• _Work instructions_
From the records below, transcribe exactly the lines that begin at the line with "This screenshot has width=1000, height=621." and end at the line with "The image size is (1024, 600).", both included.

• _Material provided_

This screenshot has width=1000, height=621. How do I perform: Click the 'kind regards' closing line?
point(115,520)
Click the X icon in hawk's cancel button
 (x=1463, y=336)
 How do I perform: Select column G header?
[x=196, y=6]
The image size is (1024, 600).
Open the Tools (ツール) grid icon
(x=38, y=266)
* * *
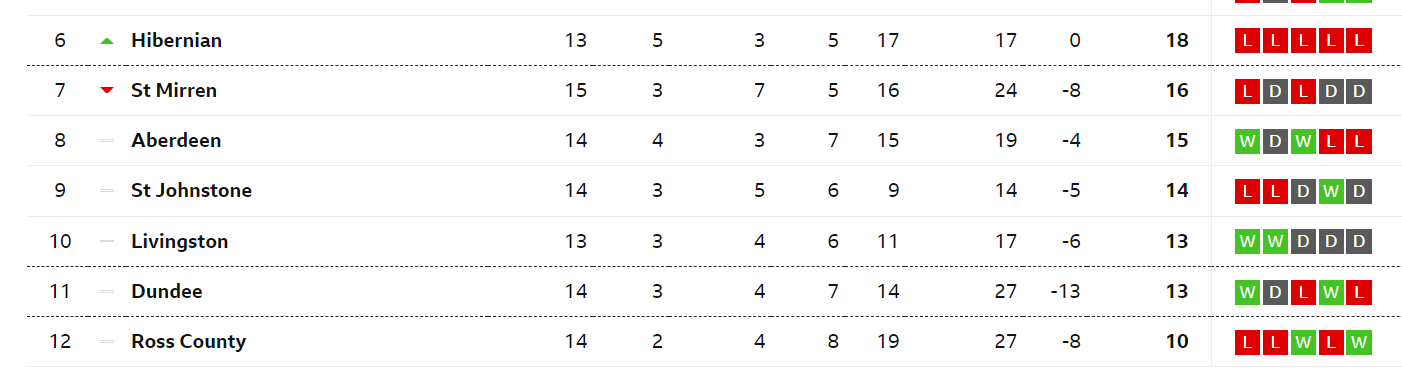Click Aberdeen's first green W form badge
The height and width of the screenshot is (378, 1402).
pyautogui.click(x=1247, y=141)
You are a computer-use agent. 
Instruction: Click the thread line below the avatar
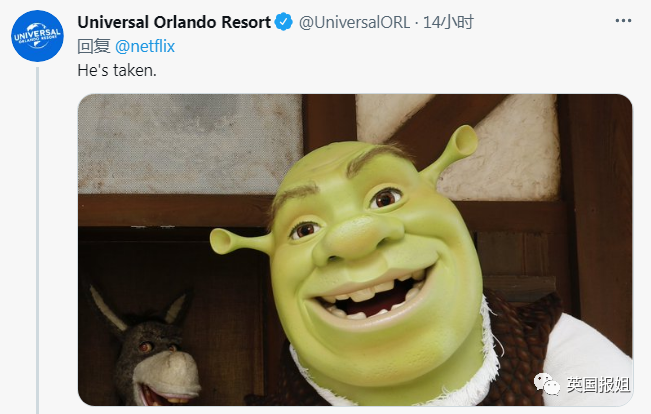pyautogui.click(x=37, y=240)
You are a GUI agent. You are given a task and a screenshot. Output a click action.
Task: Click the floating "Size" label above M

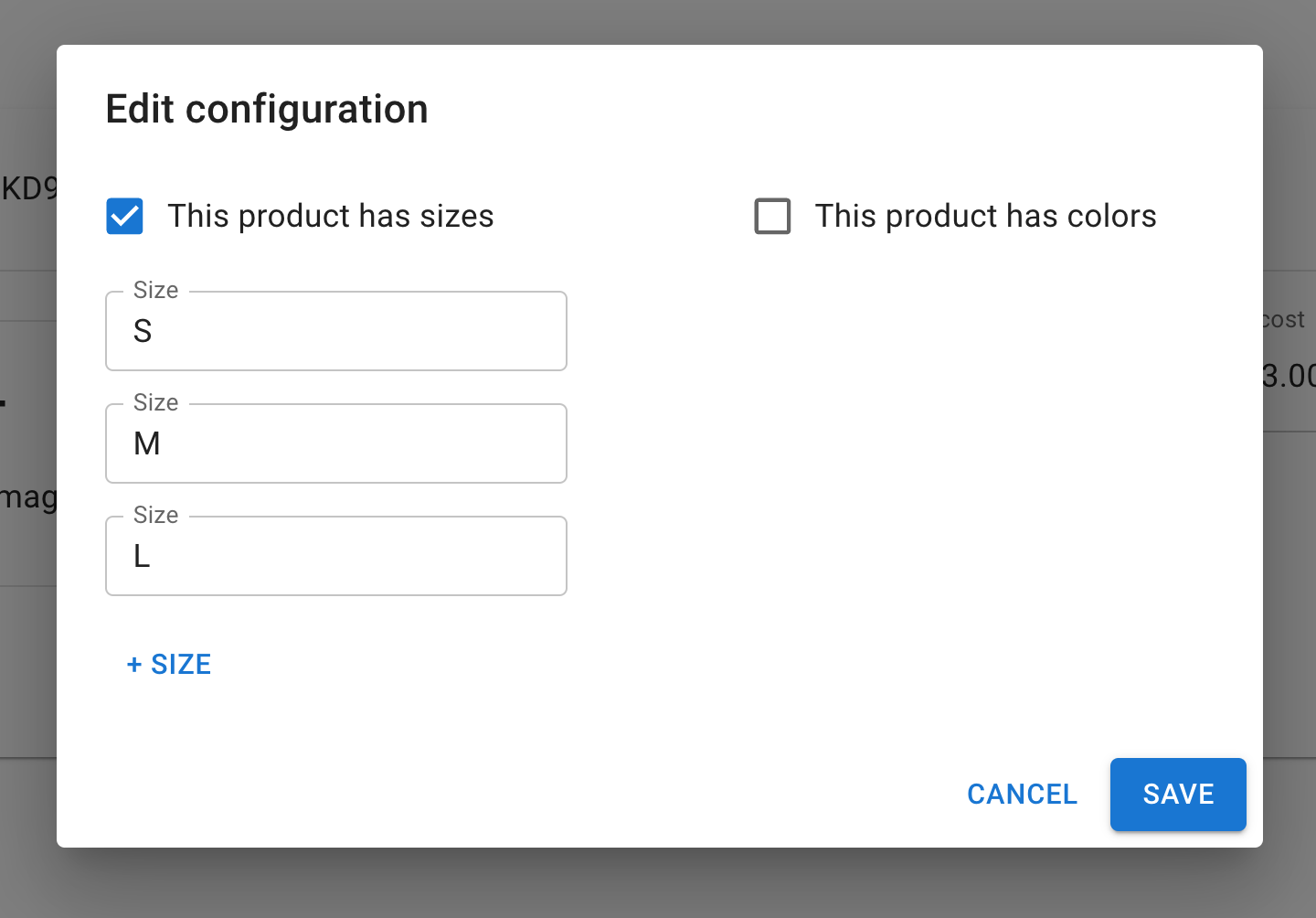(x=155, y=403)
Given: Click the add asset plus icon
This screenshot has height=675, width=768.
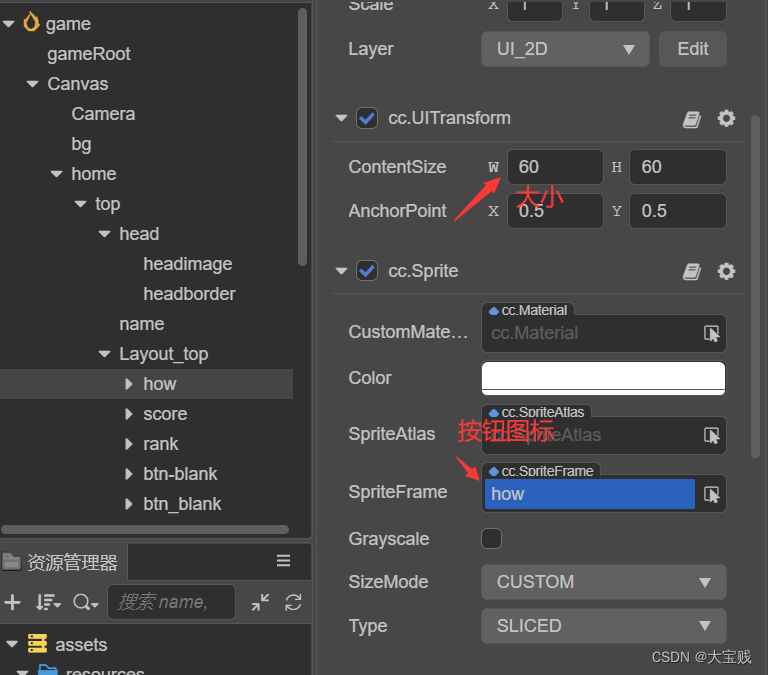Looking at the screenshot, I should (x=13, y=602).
* * *
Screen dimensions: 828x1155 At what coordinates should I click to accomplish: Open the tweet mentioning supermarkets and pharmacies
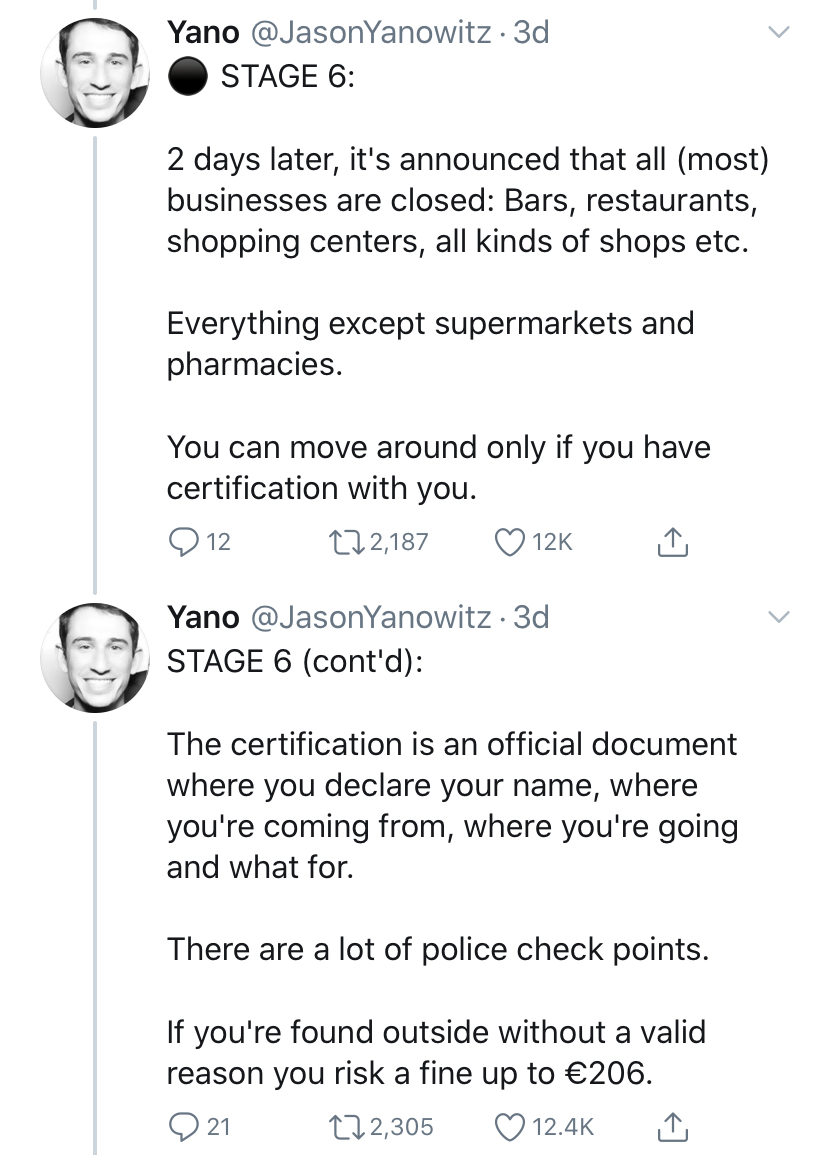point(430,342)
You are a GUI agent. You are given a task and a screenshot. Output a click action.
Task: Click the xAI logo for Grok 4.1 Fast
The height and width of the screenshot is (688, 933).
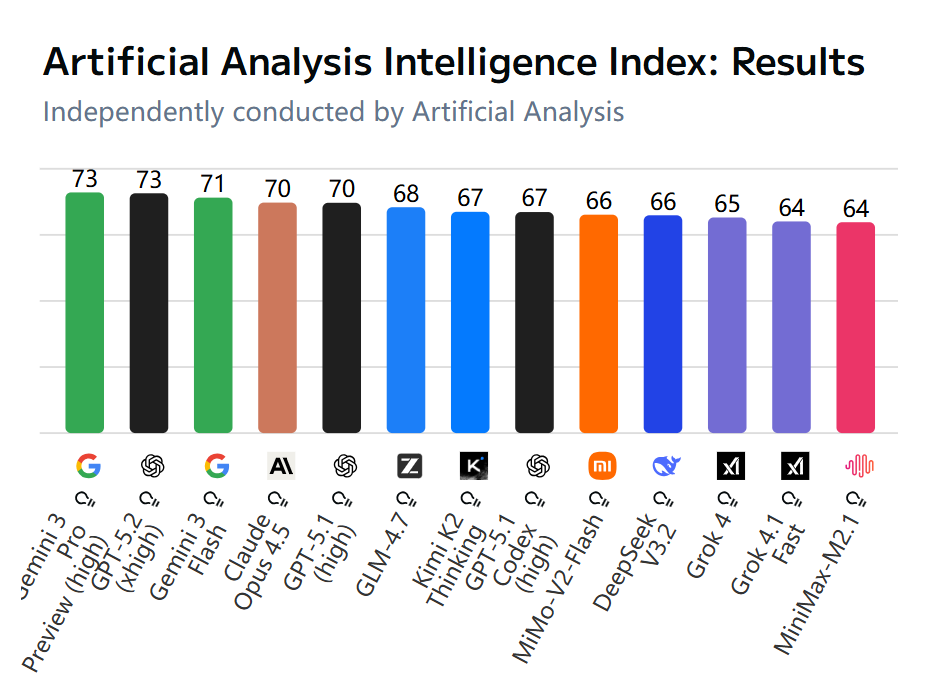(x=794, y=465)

• _Problem solution_
This screenshot has width=1000, height=621. How do I perform: Click the 'kind regards' closing line?
point(115,520)
Click the X icon in hawk's cancel button
 (x=1463, y=336)
 How do I perform: Select column G header?
[x=196, y=6]
The image size is (1024, 600).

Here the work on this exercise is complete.